Start of RECORDS TO USE

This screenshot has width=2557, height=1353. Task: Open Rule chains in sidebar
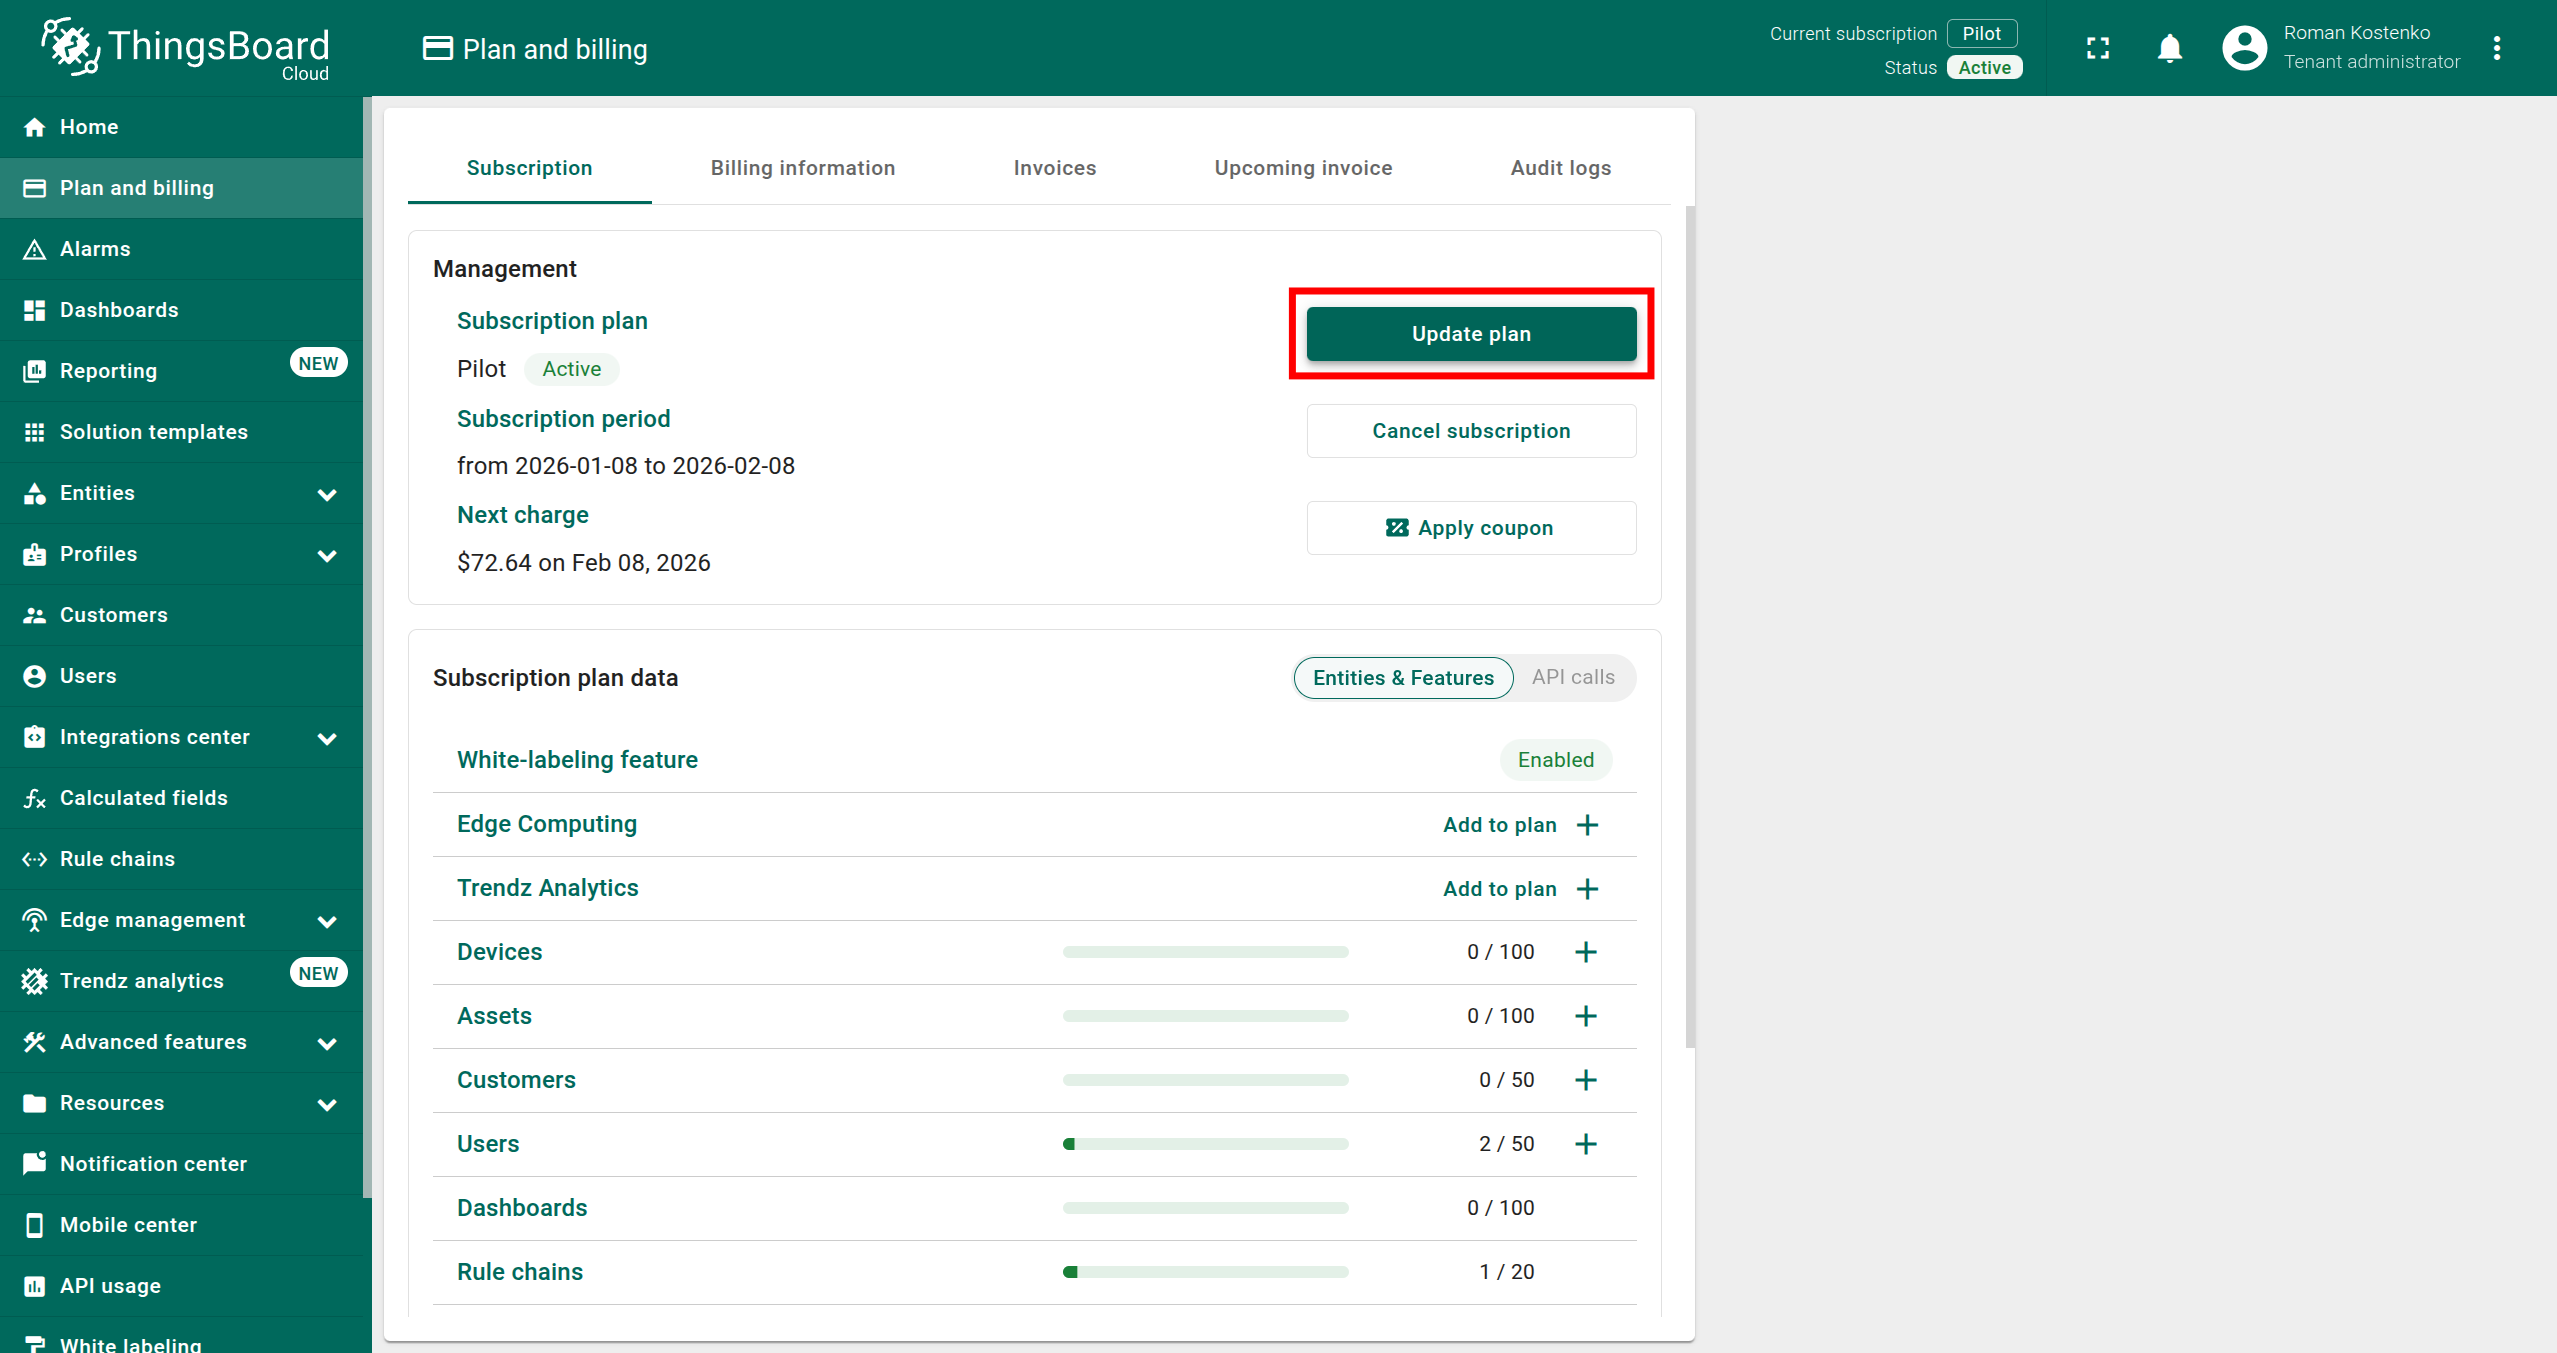coord(117,859)
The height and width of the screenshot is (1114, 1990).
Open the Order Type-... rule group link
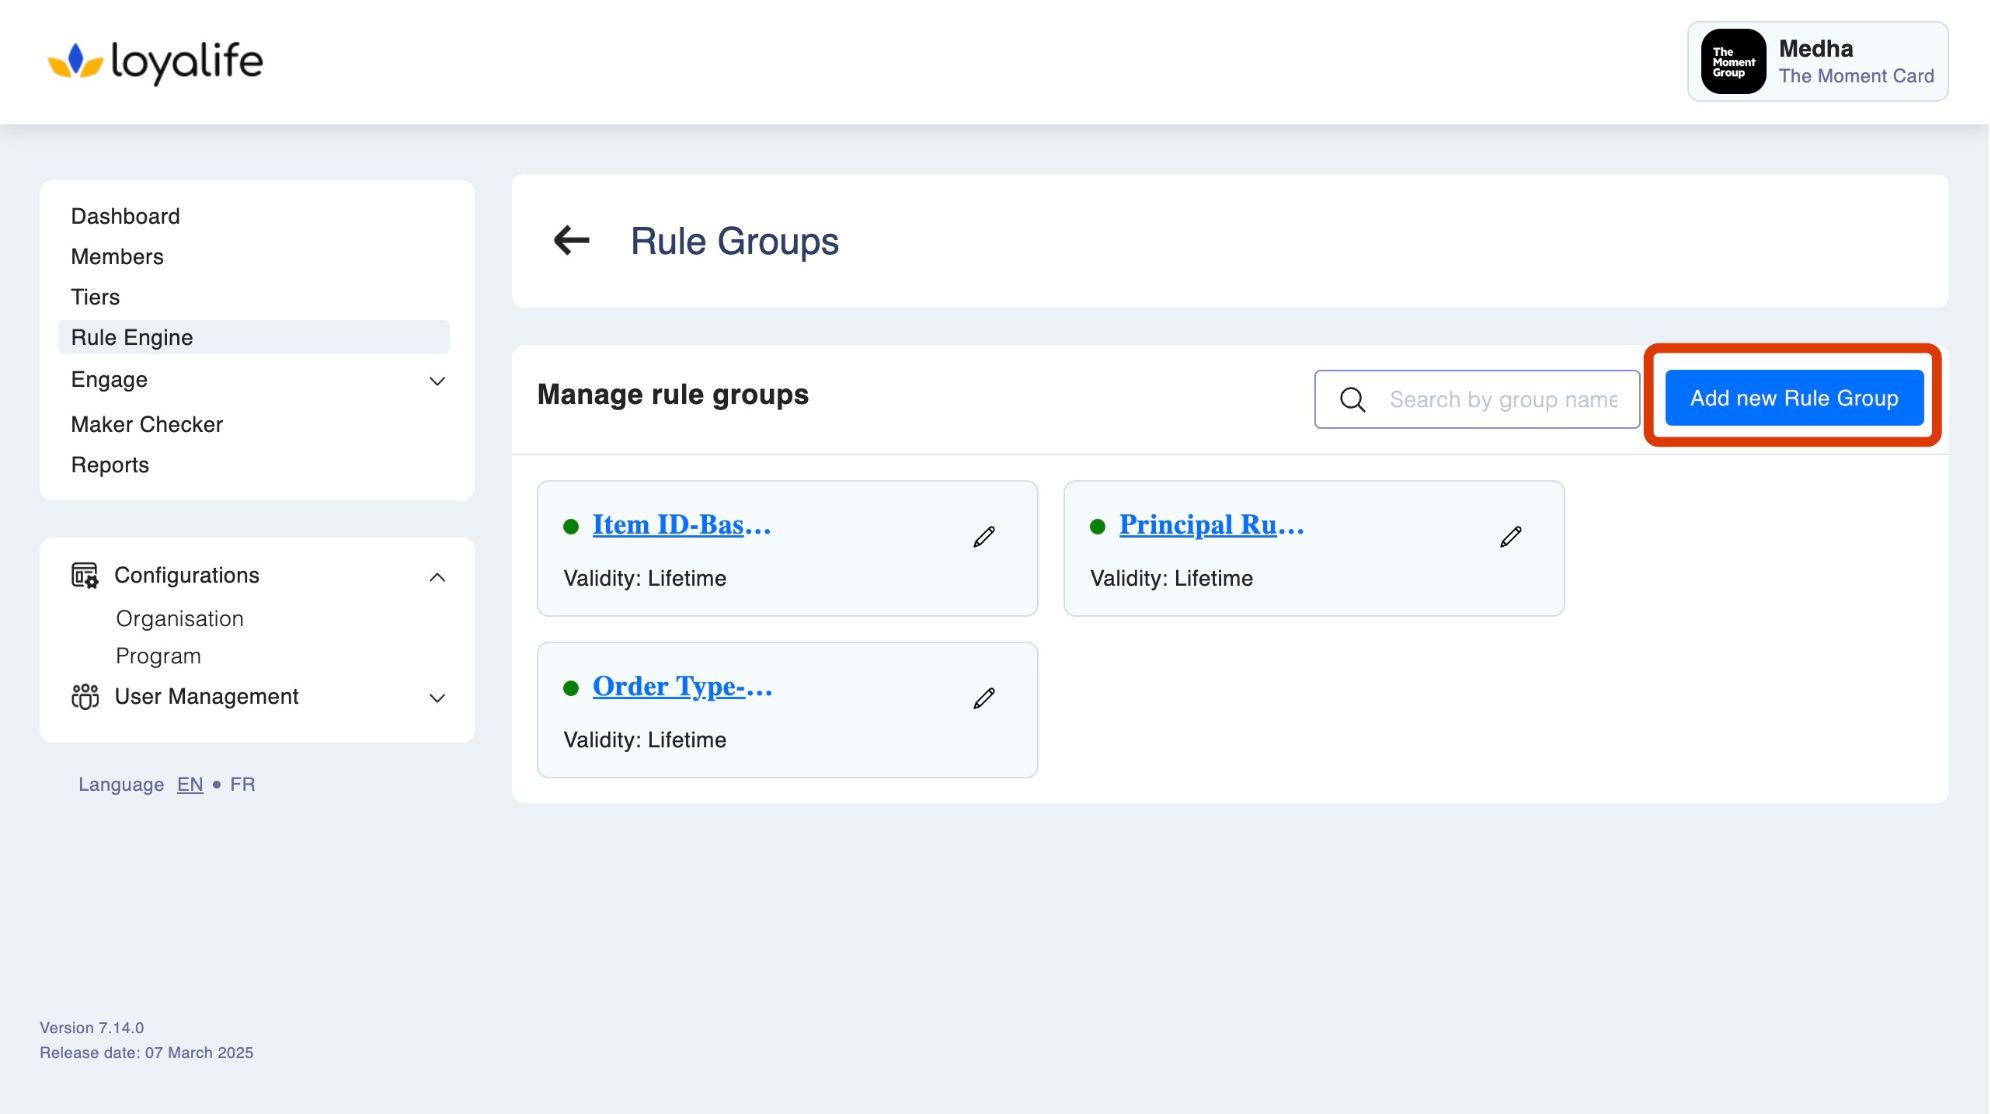682,686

End of RECORDS TO USE

## PROBLEM
All of the records above are to be printed exactly, with every picture omitted.

## ANSWER AREA
This screenshot has width=2557, height=1353. Task: Open Rule chains in sidebar
coord(117,859)
The height and width of the screenshot is (1114, 1990).
Open the Order Type-... rule group link
682,686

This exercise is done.